Dataset entries:
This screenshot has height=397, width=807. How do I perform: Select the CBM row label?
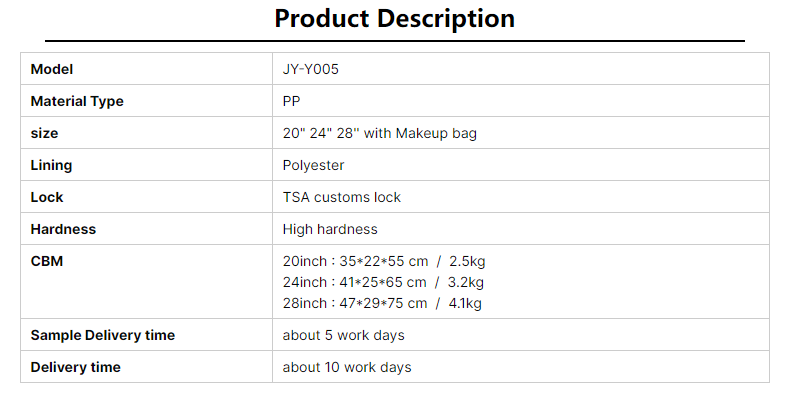click(47, 261)
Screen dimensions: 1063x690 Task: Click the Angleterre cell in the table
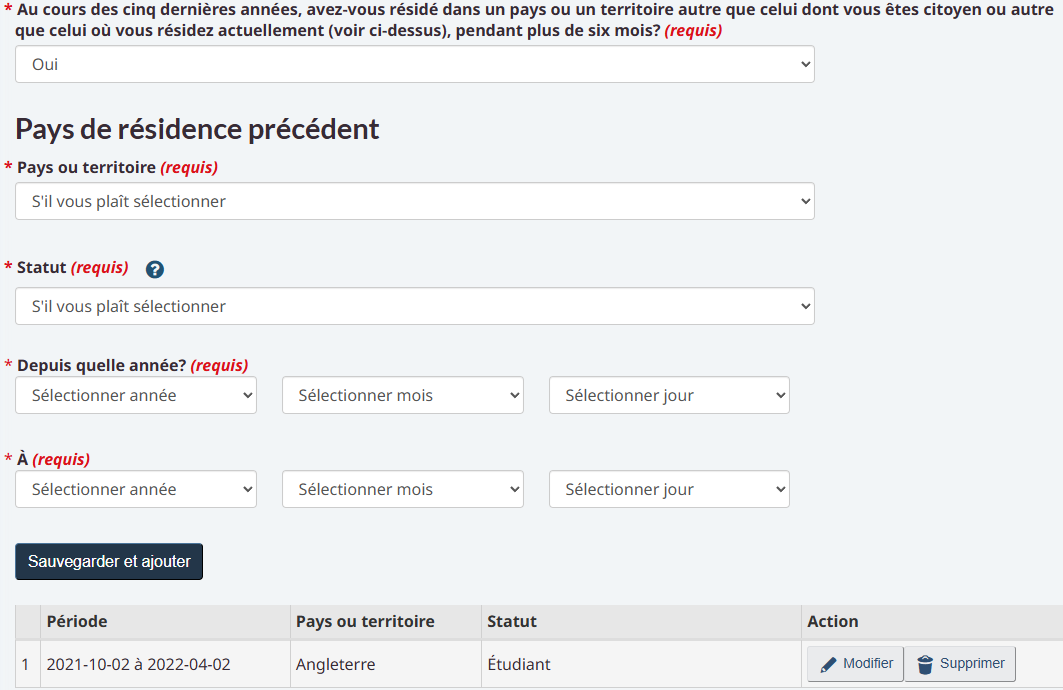pos(336,664)
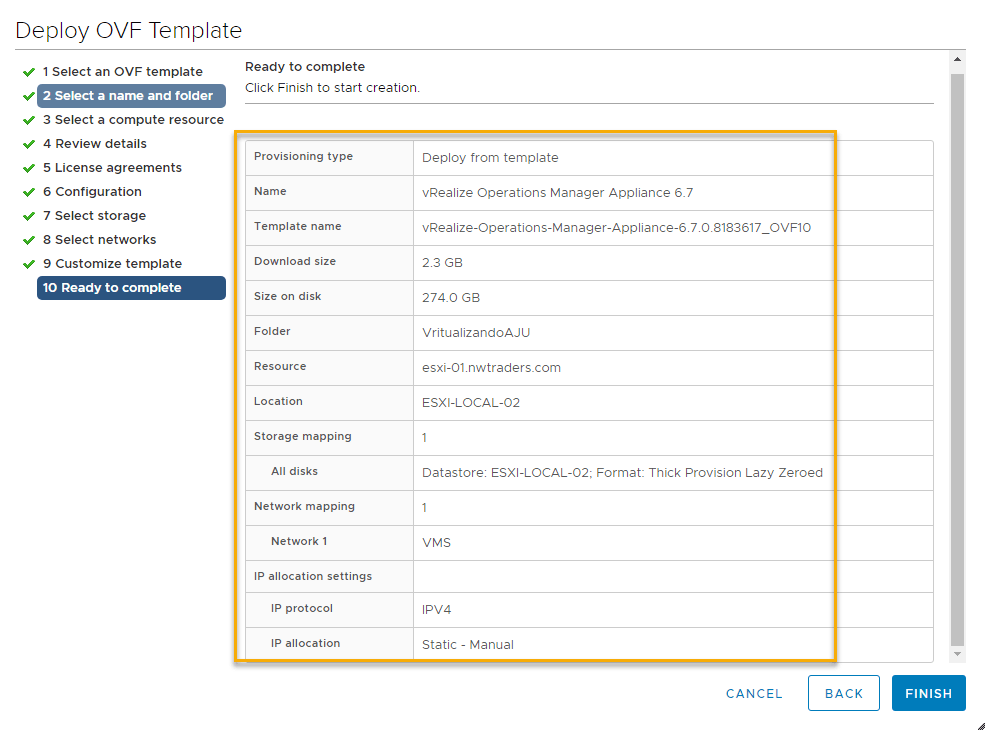Click green checkmark next to Customize template

(x=29, y=264)
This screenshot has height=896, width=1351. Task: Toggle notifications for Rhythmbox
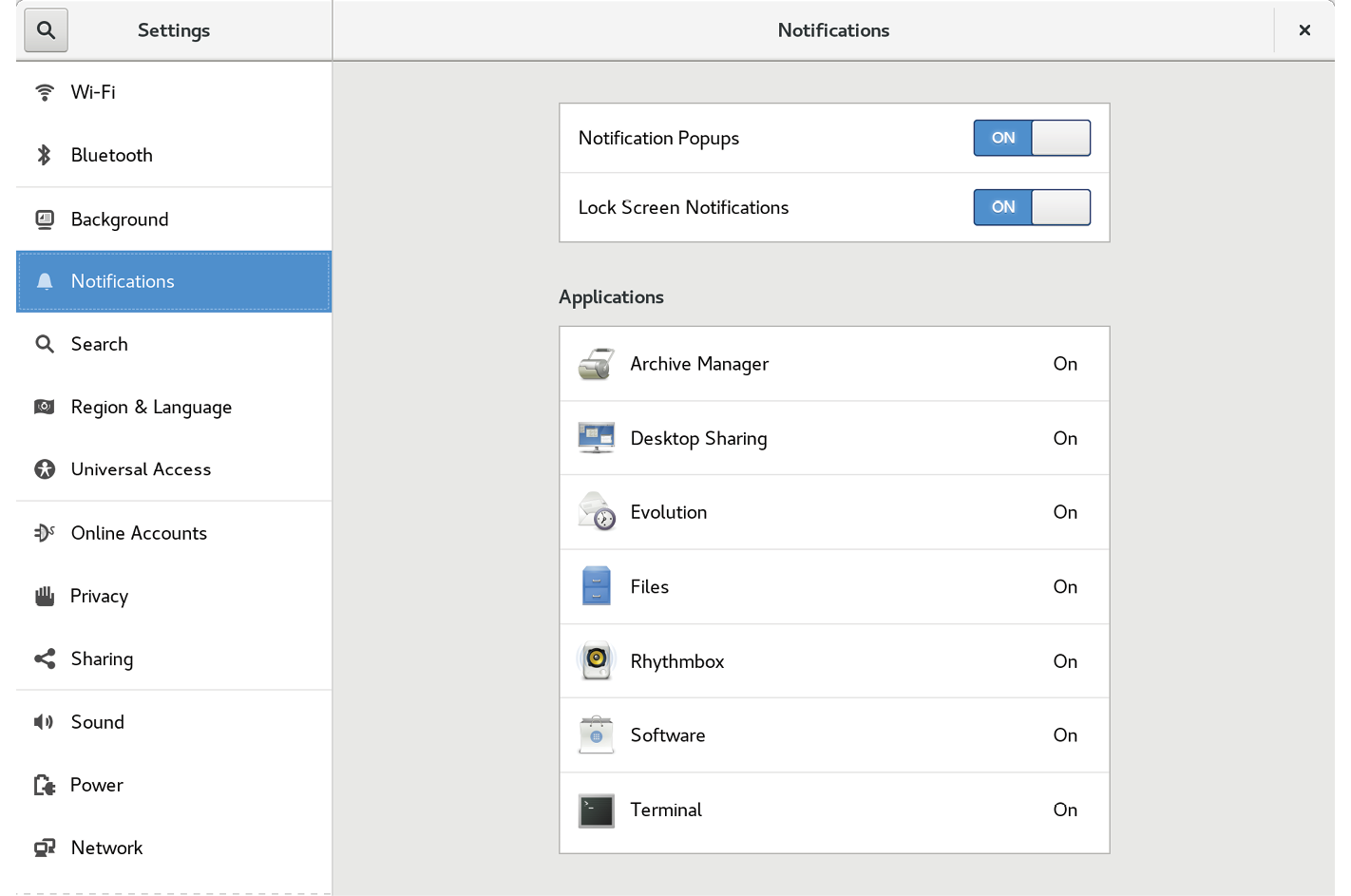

Brief |
Copy the lines exactly. Start at the line with "Screen dimensions: 1063x690", end at the last line above, include both, and omit all pictures.

Response |
Screen dimensions: 1063x690 Task: Click the Angleterre cell in the table
pos(336,664)
Click green checkmark next to Customize template

(x=29, y=264)
This screenshot has height=896, width=1351. Task: Toggle notifications for Rhythmbox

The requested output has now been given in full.